→ **ТЕКСТ ДЛЯ ЧТЕНИЯ**
•••••
Маниакальная страсть к организованности
Рассуждая о перспективах технического развития, французский философ Жак Эллюль (1912–1994) обращается к феномену утопии как к выражению особенностей индустриальной цивилизации и, в свою очередь, к вопросу об иллюзорности предположений о труде и технике как панацее в преодолении социокультурного кризиса.
Во второй половине ХХ столетия опасность неконтролируемого технического развития техники ни у кого не вызывает сомнения. Как найти выход, спасение от подавляющей технической экспансии? Согласно Эллюлю, в условиях, когда верный путь дальнейшего развития практически неопределим, обращение к утопии (ad absurdum) представляется некоей возможностью спасения. Что может дать, чем помочь обращение к проектам нереального будущего? «Мы живем в техническом и рационалистическом мире, – пишет Эллюль. – Мы все лучше распознаем опасность этого мира. Нам нужна какая-то опора. И поскольку невозможно найти единственный точный ответ, отыскать выход из этого мира, удовлетворительным образом предрассчитать приемлемое будущее, футурологи хватаются за образ такого будущего, предрассчитать которое нельзя, мысленно перескакивают через препятствия, конструируют нереальное общество…»206
Одним из вариантов спасения (хотя и весьма сомнительным) является уход от реальности. Человечество с давних пор пыталось скрасить тяготы повседневной жизни фантазиями о прекрасном будущем, мечтами о прекрасном острове Утопия. Футурологи пытаются преодолеть опасность технического и рационалистического мира, «из кольца техники и технологии они каким-то образом вырываются, но подобное предприятие справедливо именуется Утопией… Это слово витает над нами не случайно. Ибо утопия – это как раз то, что позволяет, по существу, не вступать в конфликт с техническим миром»207.
•••••
→ **ЗАДАНИЯ**
**1.** Какие годы жизни французского философа Жака Эллюля указаны в тексте?
**2.** Замените в тексте "философ" на "мыслитель" и приведите фрагмент от слов "Маниакальная страсть к" до слов "преодолении социокультурного кризиса.".
Для ответов используйте исключительно текст.
•••••
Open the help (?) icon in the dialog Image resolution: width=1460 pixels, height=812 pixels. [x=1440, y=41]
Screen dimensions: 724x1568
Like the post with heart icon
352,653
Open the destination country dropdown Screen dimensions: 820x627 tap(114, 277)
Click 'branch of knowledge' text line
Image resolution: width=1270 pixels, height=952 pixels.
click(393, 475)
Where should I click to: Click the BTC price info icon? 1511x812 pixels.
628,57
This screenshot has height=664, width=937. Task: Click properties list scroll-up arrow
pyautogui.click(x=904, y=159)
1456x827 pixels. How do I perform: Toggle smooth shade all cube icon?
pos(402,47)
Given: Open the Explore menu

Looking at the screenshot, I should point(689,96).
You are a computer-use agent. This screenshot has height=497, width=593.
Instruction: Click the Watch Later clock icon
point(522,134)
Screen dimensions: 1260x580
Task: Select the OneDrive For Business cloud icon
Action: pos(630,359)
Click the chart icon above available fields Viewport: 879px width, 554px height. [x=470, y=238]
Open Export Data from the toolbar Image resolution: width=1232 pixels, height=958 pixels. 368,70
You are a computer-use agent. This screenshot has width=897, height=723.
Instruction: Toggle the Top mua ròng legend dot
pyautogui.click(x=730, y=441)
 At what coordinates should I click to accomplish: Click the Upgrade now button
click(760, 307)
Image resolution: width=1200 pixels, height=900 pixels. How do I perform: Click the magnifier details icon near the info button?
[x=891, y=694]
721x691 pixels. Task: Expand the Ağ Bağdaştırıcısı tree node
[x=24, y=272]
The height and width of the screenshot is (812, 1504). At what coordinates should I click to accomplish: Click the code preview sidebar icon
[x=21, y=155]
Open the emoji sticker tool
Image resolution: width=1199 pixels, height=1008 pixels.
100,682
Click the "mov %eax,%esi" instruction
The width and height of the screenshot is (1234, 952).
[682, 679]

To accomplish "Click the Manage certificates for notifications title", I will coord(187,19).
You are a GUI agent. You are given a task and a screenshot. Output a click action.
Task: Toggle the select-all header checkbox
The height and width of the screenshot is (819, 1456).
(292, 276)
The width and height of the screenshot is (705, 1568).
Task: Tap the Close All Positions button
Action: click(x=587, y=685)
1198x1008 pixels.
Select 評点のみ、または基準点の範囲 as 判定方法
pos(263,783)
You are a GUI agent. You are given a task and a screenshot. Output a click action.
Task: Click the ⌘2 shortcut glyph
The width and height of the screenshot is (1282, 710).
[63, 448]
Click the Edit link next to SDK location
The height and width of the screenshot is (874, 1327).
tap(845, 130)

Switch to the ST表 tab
•••••
→ **ОТВЕТЫ К ЗАДАНИЯМ**
**1.** 1912–1994.

**2.**
Маниакальная страсть к организованности
Рассуждая о перспективах технического развития, французский мыслитель Жак Эллюль (1912–1994) обращается к феномену утопии как к выражению особенностей индустриальной цивилизации и, в свою очередь, к вопросу об иллюзорности предположений о труде и технике как панацее в преодолении социокультурного кризиса.